Hi,
I am facing a weird behaviour while running a python script. Here is what
the code looks like mostly:
def fn1(ip):
some code...
...
def fn2(row):
...
some operations
...
return row1
udf_fn1 = udf(fn1)
cdf = spark.read.table("xxxx") //hive table is of size > 500 Gigs with
~4500 partitions
ddf = cdf.withColumn("coly", udf_fn1(cdf.colz)) \
.drop("colz") \
.withColumnRenamed("colz", "coly")
edf = ddf \
.filter(ddf.colp == 'some_value') \
.rdd.map(lambda row: fn2(row)) \
.toDF()
print edf.count() // simple way for the performance test in both platforms
Now when I run the same code in a brand new jupyter notebook it runs 6x
faster than when I run this python script using spark-submit. The
configurations are printed and compared from both the platforms and they
are exact same. I even tried to run this script in a single cell of jupyter
notebook and still have the same performance. I need to understand if I am
missing something in the spark-submit which is causing the issue.
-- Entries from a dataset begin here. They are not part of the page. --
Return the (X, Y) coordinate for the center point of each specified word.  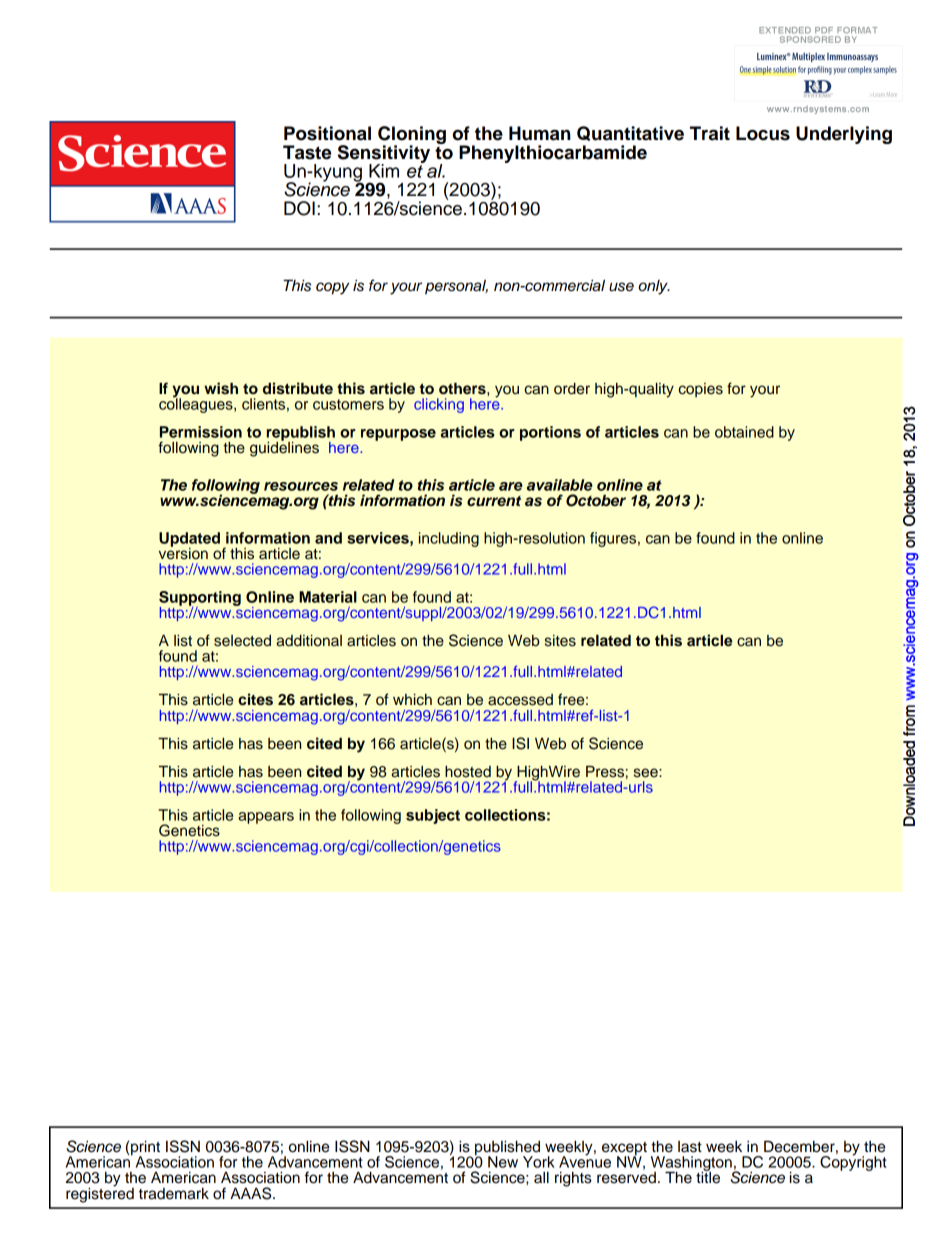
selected (242, 641)
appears (266, 818)
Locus (763, 133)
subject (433, 816)
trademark (174, 1194)
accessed (520, 700)
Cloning (412, 136)
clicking (439, 405)
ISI (520, 743)
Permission (201, 432)
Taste (307, 152)
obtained (744, 432)
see (647, 773)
I tried
to minimise the script to reproduce the same error without much code.
Both are run in client mode on a yarn based spark cluster. The machines
from which both are executed are also the same and from same user.
What i found is the the quantile values for median for one ran with
jupyter was 1.3 mins and one ran with spark-submit was ~8.5 mins. I am not
able to figure out why this is happening.
Any one faced this kind of issue before or know how to resolve this?
*Regards,*
*Dhrub*